By Jack Pitcher
BlackRock has agreed to buy private-equity firm Global Infrastructure Partners for roughly $12.5 billion in cash and stock, a significant push into private-market investments for the world’s largest asset manager.
New York-based GIP owns and operates energy, transportation, and water and waste companies, including a stake in London’s Gatwick Airport. The acquisition would be BlackRock’s largest since it bought Barclays’s asset management business in 2009.
BlackRock separately reported its assets under management topped $10 trillion at the end of the fourth quarter for just the second time in its history.
To acquire GIP, BlackRock will pay $3 billion in cash and 12 million of its own shares, worth about $9.5 billion based on Thursday’s closing price. GIP is majority owned by its six founding partners, who will collectively become among the largest shareholders of BlackRock by acquiring about 8% of the shares outstanding, according to a person familiar with the deal.
Five of the six founding partners, including Chief Executive Bayo Ogunlesi, are joining BlackRock. Ogunlesi will sit on BlackRock’s board and resign as lead director of Goldman Sachs. He will lead BlackRock’s new infrastructure group.
“Infrastructure is one of the most exciting long-term investment opportunities, as a number of structural shifts re-shape the global economy,” BlackRock Chief Executive Larry Fink said in a statement. “Policymakers are only just beginning to implement once-in-a-generation financial incentives for new infrastructure technologies and projects.”
BlackRock has been pushing to expand its private-market operations, an area that is faster growing and potentially more lucrative than its core business of selling low-cost passive investment products such as exchange-traded funds. The deal will boost BlackRock’s private assets by about 30% and roughly double its private-market base management fees.
In GIP, BlackRock is buying an infrastructure fund manager with about $100 billion under management and $80 billion of combined revenue from its portfolio companies.
The deal is expected to close in the second or third quarter, after which BlackRock will create a distinct Global Infrastructure Partners business that combines the acquired firm with existing BlackRock infrastructure teams. BlackRock says the new business will be the second-largest private infrastructure manager globally with more than $150 billion in assets under management, trailing only Brookfield Asset Management.

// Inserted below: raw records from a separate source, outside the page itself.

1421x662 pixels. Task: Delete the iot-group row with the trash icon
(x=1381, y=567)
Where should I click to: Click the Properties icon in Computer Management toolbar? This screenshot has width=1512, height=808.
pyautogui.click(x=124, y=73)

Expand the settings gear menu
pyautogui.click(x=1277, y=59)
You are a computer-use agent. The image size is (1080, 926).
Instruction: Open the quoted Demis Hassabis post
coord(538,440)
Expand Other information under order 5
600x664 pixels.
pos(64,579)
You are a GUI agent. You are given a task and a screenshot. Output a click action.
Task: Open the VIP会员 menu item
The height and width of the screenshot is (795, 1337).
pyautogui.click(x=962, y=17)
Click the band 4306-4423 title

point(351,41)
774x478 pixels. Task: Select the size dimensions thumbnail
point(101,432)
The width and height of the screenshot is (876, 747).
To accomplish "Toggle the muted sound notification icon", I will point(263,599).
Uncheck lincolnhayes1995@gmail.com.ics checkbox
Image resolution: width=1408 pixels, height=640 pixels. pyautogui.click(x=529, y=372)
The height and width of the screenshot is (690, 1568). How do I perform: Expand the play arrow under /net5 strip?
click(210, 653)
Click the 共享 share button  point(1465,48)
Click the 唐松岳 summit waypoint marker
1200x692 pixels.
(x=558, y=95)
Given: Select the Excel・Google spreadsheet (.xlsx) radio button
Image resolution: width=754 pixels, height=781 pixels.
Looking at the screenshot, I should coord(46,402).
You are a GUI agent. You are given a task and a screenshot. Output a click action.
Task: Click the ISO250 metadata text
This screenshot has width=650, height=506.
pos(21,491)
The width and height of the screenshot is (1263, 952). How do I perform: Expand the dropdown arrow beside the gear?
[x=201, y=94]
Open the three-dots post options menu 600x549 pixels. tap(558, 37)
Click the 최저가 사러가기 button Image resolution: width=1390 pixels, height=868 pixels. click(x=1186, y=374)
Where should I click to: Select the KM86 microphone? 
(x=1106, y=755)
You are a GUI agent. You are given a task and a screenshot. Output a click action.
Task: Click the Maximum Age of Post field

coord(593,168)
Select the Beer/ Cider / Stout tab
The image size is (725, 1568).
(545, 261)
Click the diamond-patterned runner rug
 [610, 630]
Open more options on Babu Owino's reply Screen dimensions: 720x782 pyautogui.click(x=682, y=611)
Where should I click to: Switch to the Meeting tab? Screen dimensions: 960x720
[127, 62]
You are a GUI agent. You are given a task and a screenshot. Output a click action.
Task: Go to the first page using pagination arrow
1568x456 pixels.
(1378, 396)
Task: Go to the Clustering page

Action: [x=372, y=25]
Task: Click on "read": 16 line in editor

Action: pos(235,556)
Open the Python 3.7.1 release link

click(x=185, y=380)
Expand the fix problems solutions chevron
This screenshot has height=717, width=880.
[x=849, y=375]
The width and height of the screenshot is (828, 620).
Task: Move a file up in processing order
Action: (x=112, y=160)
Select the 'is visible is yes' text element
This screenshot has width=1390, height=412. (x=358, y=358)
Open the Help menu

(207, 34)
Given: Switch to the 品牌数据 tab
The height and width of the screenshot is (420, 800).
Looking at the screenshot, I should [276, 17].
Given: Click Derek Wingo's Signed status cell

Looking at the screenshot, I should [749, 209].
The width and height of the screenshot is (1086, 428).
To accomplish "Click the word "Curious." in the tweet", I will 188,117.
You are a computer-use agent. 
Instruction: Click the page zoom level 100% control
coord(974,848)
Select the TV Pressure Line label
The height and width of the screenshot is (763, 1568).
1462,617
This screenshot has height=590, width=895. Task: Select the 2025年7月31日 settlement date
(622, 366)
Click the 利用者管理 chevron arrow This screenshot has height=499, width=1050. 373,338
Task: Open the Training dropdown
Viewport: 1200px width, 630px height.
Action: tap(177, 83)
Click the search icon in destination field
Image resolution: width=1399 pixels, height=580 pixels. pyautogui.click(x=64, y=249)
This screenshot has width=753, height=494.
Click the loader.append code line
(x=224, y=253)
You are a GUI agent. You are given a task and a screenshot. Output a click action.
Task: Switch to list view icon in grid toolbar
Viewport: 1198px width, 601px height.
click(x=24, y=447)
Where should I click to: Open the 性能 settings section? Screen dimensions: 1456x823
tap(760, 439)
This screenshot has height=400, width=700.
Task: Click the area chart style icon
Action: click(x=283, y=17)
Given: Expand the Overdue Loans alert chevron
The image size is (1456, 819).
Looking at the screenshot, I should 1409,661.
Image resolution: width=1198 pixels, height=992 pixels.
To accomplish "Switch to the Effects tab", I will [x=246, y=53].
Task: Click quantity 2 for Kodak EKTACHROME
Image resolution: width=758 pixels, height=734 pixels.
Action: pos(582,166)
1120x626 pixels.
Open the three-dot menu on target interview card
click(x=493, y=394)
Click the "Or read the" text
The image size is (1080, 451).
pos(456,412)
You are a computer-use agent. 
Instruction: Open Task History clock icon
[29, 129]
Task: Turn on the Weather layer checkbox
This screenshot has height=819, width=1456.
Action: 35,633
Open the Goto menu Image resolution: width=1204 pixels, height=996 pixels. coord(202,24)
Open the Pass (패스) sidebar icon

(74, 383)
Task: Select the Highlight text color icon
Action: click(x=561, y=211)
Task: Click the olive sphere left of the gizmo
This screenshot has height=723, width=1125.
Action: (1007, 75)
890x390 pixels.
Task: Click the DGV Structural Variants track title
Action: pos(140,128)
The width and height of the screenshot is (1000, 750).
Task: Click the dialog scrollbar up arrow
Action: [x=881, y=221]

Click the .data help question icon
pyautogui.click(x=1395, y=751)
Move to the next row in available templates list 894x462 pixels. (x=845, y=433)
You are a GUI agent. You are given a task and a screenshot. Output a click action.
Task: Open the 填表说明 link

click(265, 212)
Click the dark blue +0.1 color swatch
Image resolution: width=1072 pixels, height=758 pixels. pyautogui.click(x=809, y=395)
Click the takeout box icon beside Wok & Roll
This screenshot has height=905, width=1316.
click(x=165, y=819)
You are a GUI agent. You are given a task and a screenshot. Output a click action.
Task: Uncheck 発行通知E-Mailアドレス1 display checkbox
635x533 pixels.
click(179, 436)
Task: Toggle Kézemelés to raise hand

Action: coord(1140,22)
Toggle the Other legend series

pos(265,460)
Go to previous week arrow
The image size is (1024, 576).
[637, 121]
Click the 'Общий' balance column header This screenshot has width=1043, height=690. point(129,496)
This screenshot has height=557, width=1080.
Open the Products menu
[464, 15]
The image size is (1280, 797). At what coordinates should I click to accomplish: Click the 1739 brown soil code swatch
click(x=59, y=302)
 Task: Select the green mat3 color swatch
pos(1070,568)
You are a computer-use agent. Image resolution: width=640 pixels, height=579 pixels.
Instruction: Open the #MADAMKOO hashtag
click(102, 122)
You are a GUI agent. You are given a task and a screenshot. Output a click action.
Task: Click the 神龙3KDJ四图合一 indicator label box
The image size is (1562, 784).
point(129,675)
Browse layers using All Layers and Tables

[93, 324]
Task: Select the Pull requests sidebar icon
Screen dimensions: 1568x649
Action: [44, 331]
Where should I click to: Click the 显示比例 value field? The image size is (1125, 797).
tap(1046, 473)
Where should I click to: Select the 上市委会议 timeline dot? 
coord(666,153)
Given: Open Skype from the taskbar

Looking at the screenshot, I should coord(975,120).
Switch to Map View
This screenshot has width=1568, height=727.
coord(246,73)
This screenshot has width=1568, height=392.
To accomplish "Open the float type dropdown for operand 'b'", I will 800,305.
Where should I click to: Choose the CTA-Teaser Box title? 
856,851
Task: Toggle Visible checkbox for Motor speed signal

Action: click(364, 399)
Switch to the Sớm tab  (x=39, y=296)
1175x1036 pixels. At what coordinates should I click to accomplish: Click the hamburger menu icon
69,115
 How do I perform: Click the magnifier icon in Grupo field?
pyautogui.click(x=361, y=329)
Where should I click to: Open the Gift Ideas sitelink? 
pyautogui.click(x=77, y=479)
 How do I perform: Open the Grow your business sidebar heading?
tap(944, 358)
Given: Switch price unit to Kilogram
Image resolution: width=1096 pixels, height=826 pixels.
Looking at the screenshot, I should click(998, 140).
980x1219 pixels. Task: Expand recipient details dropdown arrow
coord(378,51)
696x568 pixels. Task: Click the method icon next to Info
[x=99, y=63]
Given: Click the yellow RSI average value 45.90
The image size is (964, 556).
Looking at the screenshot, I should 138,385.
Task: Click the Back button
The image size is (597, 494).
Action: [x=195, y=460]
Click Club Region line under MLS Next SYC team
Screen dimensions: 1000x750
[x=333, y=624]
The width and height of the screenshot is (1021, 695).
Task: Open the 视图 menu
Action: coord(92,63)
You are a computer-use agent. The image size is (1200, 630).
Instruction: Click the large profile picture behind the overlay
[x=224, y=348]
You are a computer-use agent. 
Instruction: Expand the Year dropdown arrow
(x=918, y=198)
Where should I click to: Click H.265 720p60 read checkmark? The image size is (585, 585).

Growing government deficits are increasing the need for private financing of major infrastructure projects, and subsidies can make the investments attractive, BlackRock Chief Financial Officer Martin Small said.
BlackRock favored acquiring GIP over a more-traditional private equity buyout firm in part due to the belief that private equity’s best returns from the zero-interest rate era are behind it, Small said.
For GIP, coming under the BlackRock umbrella should enhance scale and access to boardrooms and governments, said Raj Rao, president of GIP.
In a memo to employees, BlackRock concurrently announced a reorganization it calls its “biggest transformation in 15 years.” BlackRock will create a new global product services business that works across all of the firm’s investment strategies and fund structures, including the mammoth iShares ETF business. The division will aim to connect clients with all of BlackRock’s offerings, including public and private investments, and help “drive the next phase of growth for iShares,” the memo said.
Salim Ramji, the current global head of iShares, is leaving the firm “to pursue a new career path,” the memo announced.
BlackRock on Tuesday said it was laying off about 600 people, or 3% of global employees, to “reallocate resources.”
The company’s fourth-quarter earnings, also announced Friday, largely beat Wall Street’s expectations.
BlackRock said its assets under management rose to $10 trillion at the end of the fourth quarter, up from about $9.1 trillion three months earlier and roughly tied with its highest-ever total from the fourth quarter of 2021. Assets were boosted by higher markets and $96 billion of investor inflows to the firm’s products.
Per-share earnings of $9.15 beat the $8.73 expected by analysts polled by FactSet. Net income climbed 9% from the same period a year ago, and quarterly revenue rose 7%.
BlackRock shares closed 0.9% higher on Friday.